__What is required__.
Transcribe the entries below word for word, beginning at the line with "800x450 pixels." and stopping after the line with "This screenshot has width=1467, height=812."; drop all pictures.

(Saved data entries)
--- START ---

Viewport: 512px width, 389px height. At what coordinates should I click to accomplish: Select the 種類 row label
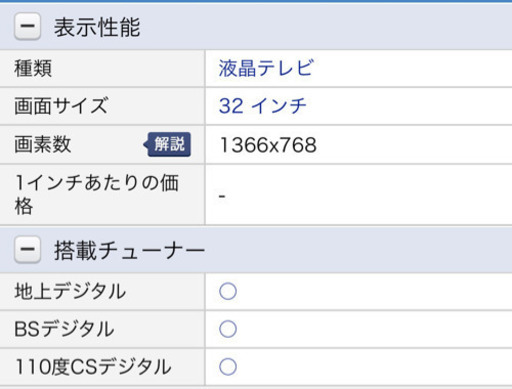(33, 68)
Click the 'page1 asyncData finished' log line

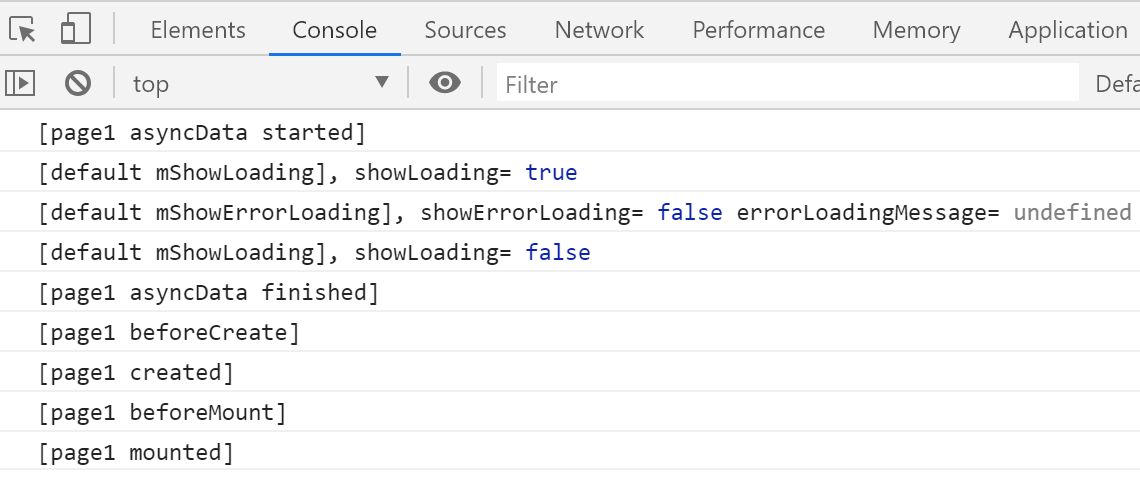209,292
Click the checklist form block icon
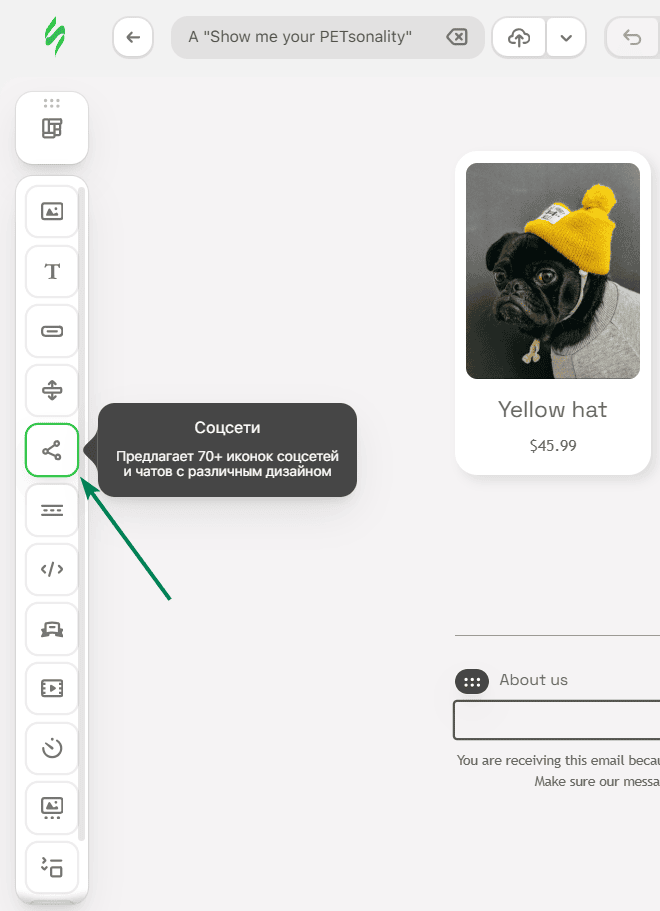 tap(52, 866)
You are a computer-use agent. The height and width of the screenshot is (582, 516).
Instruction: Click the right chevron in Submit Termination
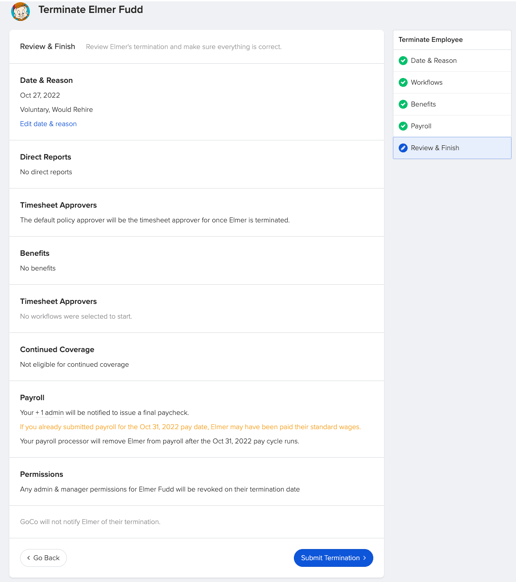pyautogui.click(x=365, y=558)
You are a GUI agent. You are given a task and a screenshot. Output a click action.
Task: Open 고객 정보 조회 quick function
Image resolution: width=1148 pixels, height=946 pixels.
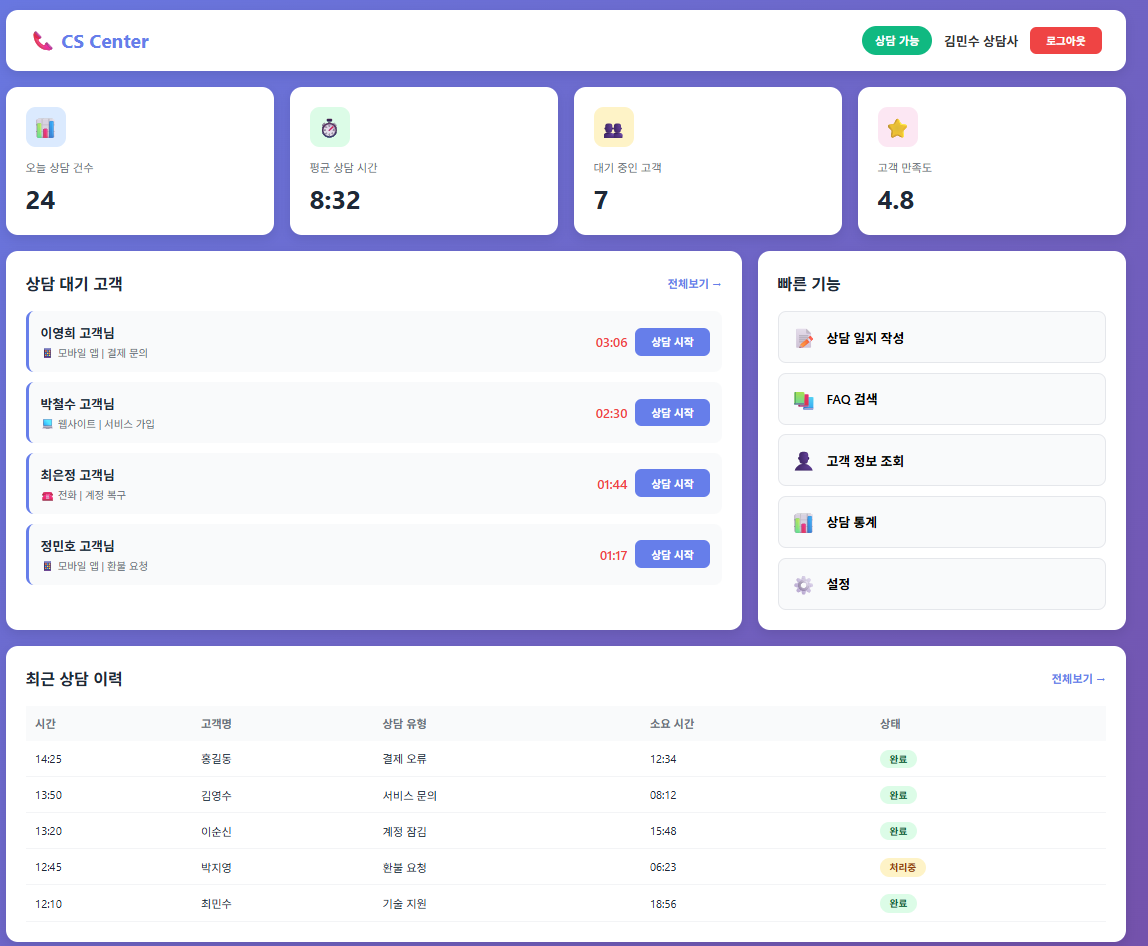tap(941, 461)
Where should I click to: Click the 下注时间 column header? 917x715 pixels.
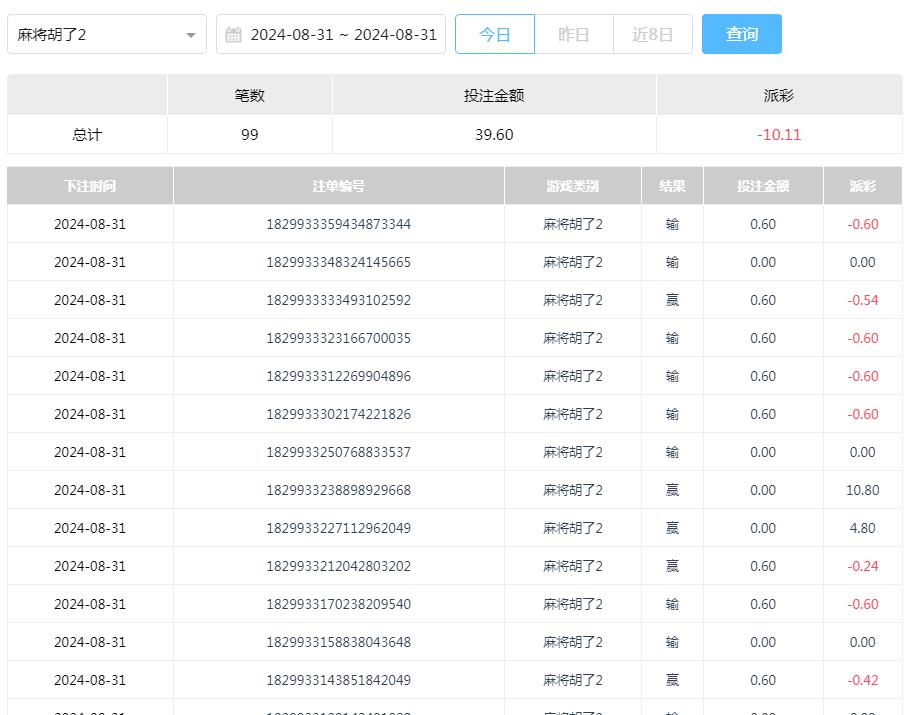pos(90,186)
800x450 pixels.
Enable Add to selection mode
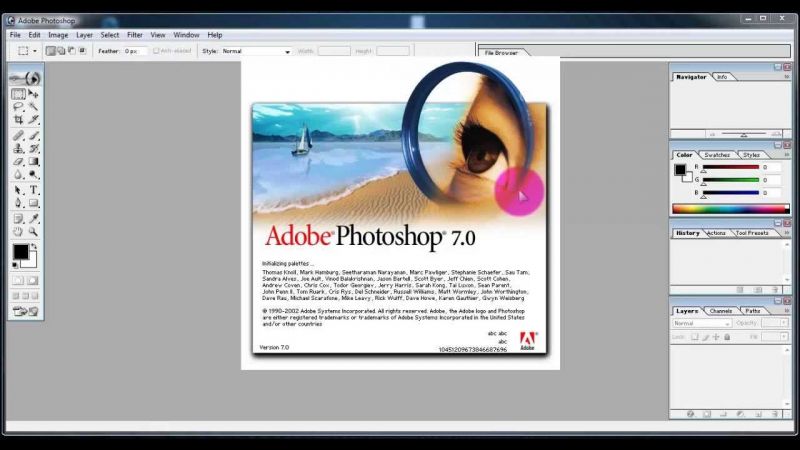62,50
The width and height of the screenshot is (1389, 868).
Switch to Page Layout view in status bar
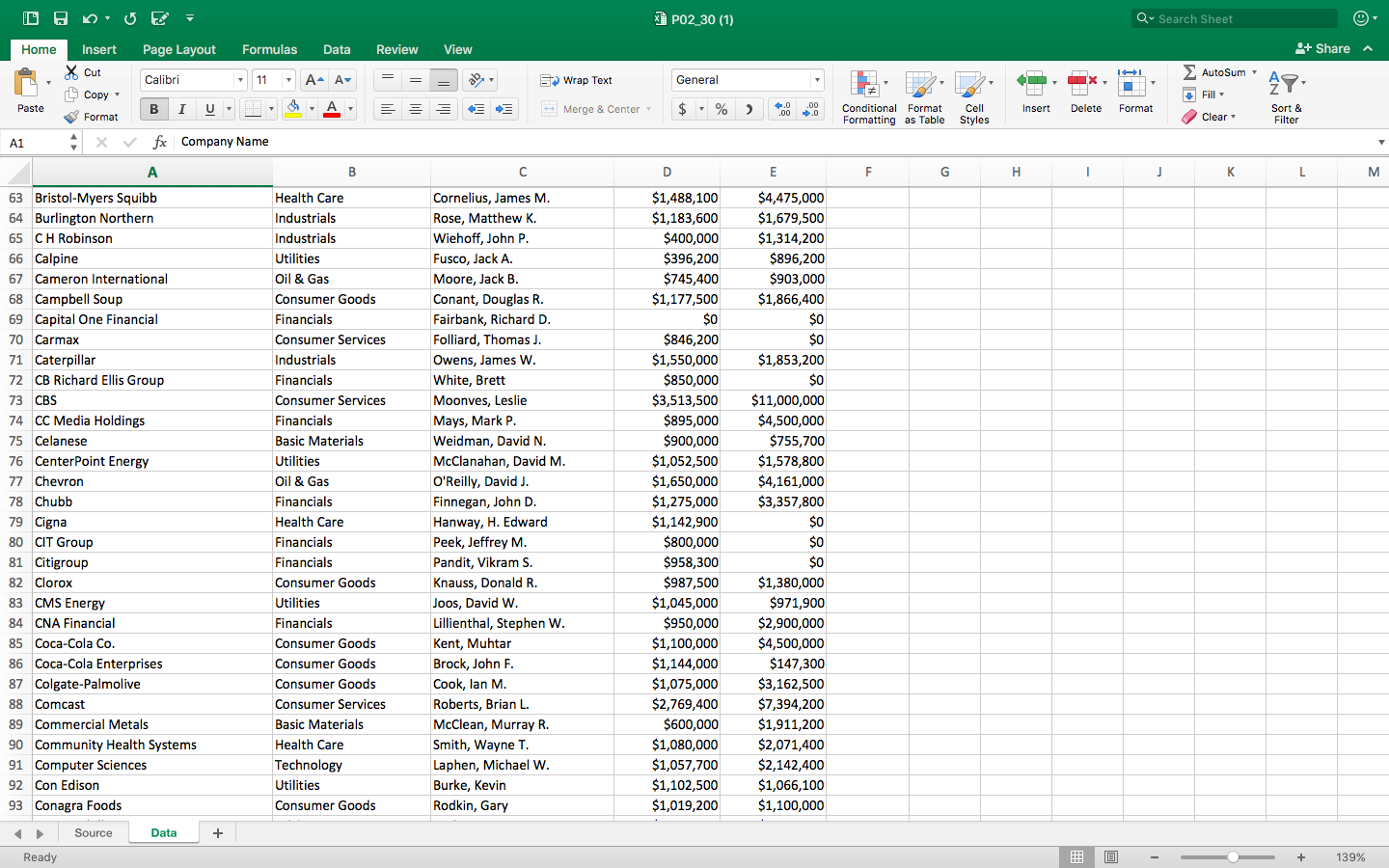(1111, 857)
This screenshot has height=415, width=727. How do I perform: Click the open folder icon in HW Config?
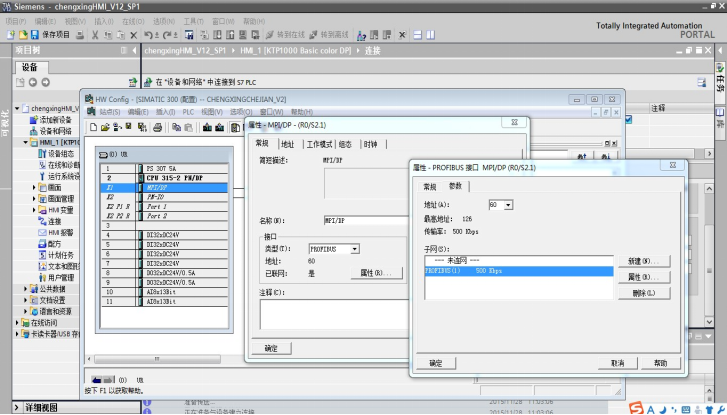[104, 127]
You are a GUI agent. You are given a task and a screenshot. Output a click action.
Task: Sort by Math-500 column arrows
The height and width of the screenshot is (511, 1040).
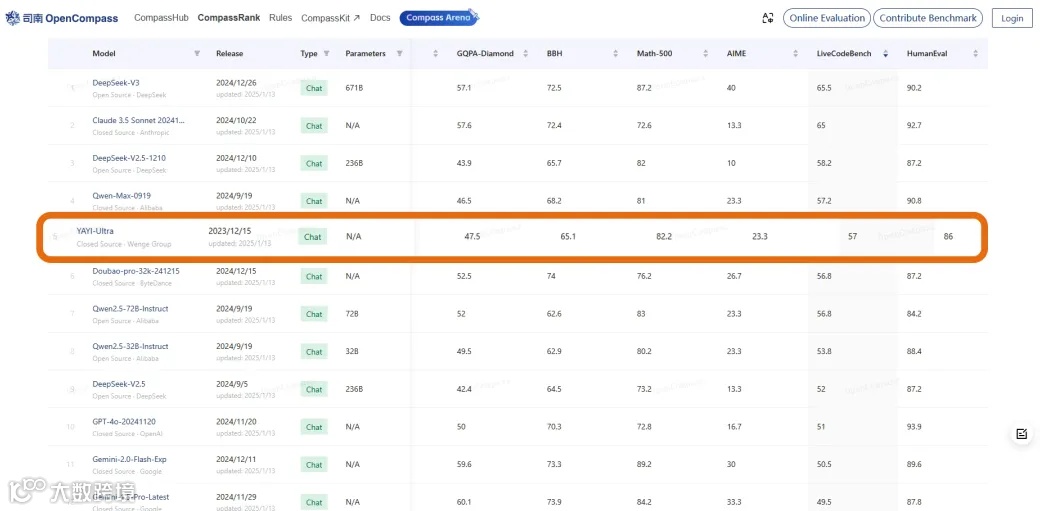705,54
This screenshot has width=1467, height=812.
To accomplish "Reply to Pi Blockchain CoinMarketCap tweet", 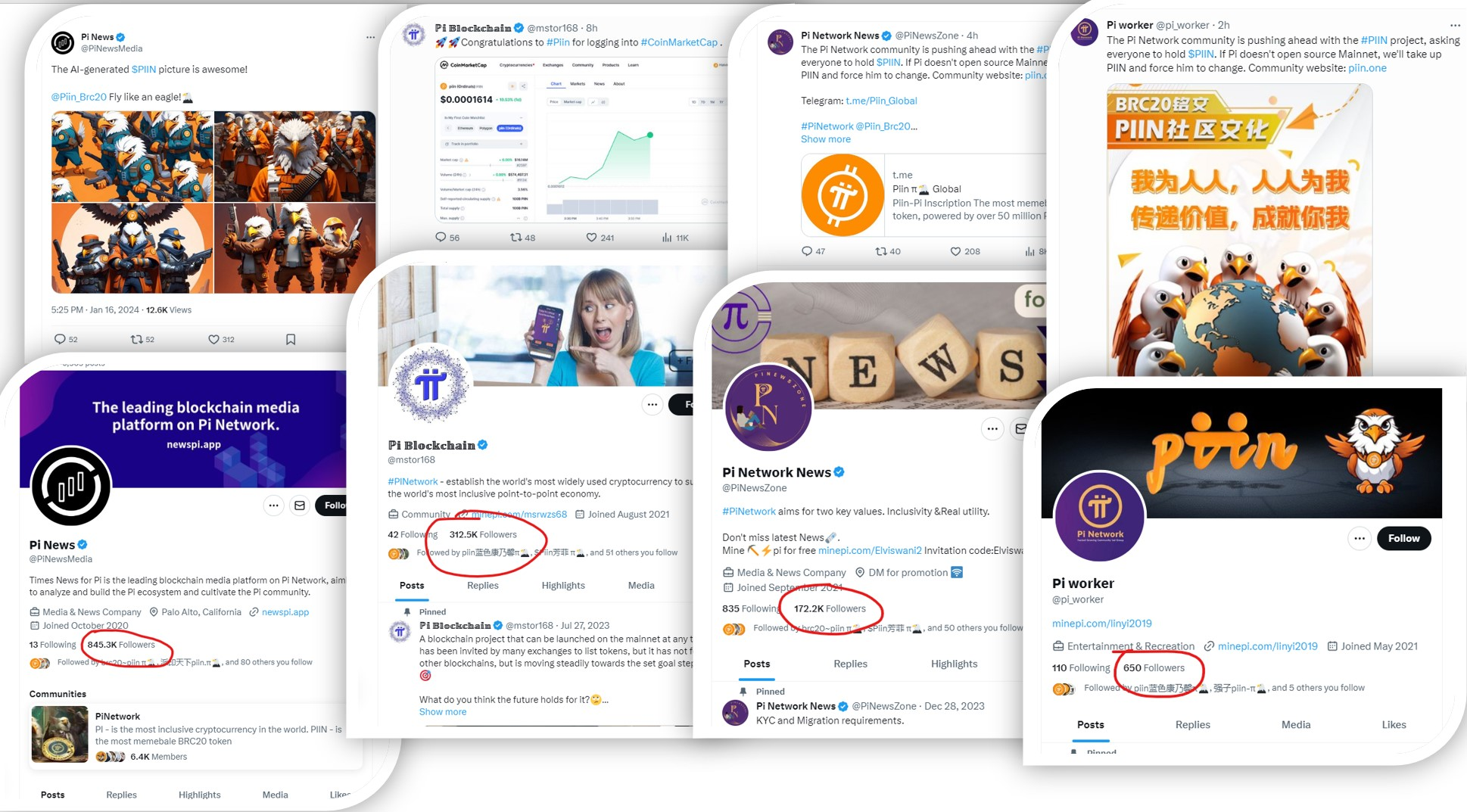I will [441, 237].
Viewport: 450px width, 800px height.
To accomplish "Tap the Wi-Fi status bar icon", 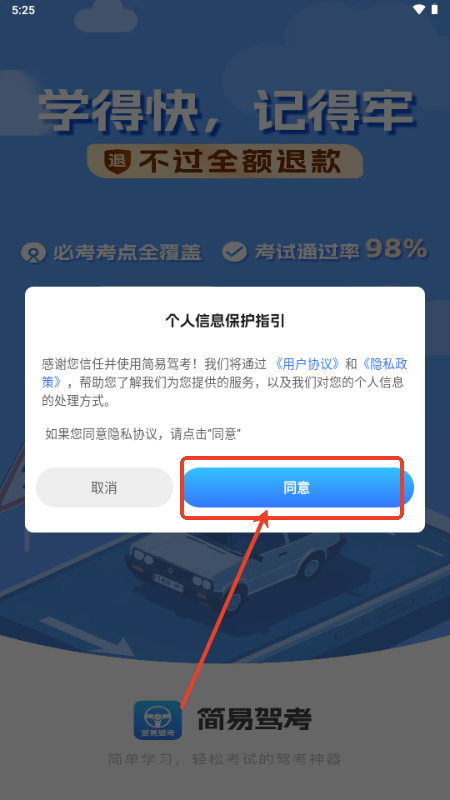I will click(x=419, y=10).
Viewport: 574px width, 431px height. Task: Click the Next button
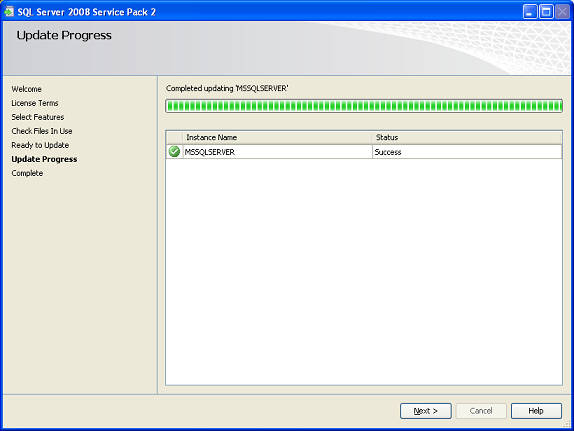coord(426,411)
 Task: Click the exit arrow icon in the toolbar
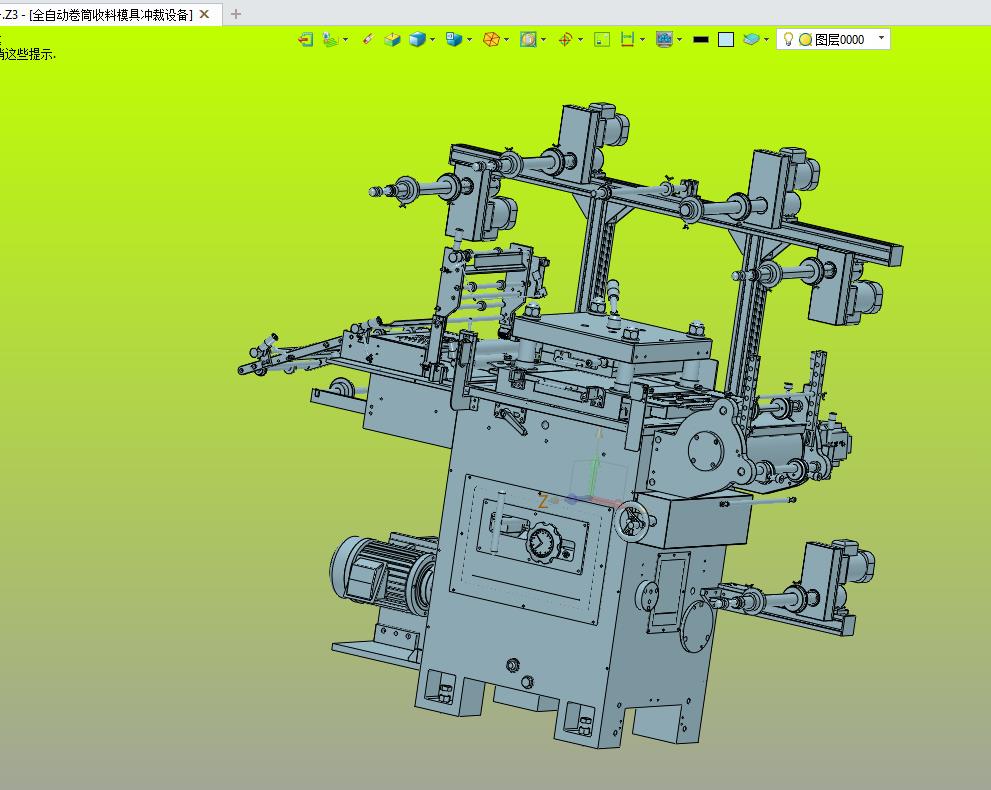305,40
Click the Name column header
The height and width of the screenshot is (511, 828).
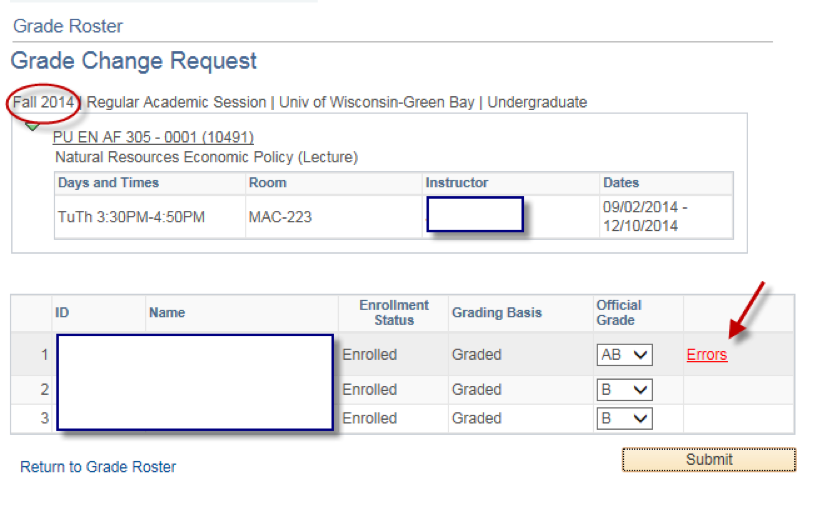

--- END ---

__Your solution__.
800x450 pixels.
Enable Add to selection mode
62,50
The width and height of the screenshot is (1389, 868).
Switch to Page Layout view in status bar
(1111, 857)
This screenshot has height=415, width=727. How do I perform: Click the open folder icon in HW Config?
[104, 127]
You are a GUI agent. You are given a task and a screenshot. Output a click action.
Task: Sort by Math-500 column arrows
The height and width of the screenshot is (511, 1040).
705,54
This screenshot has width=1467, height=812.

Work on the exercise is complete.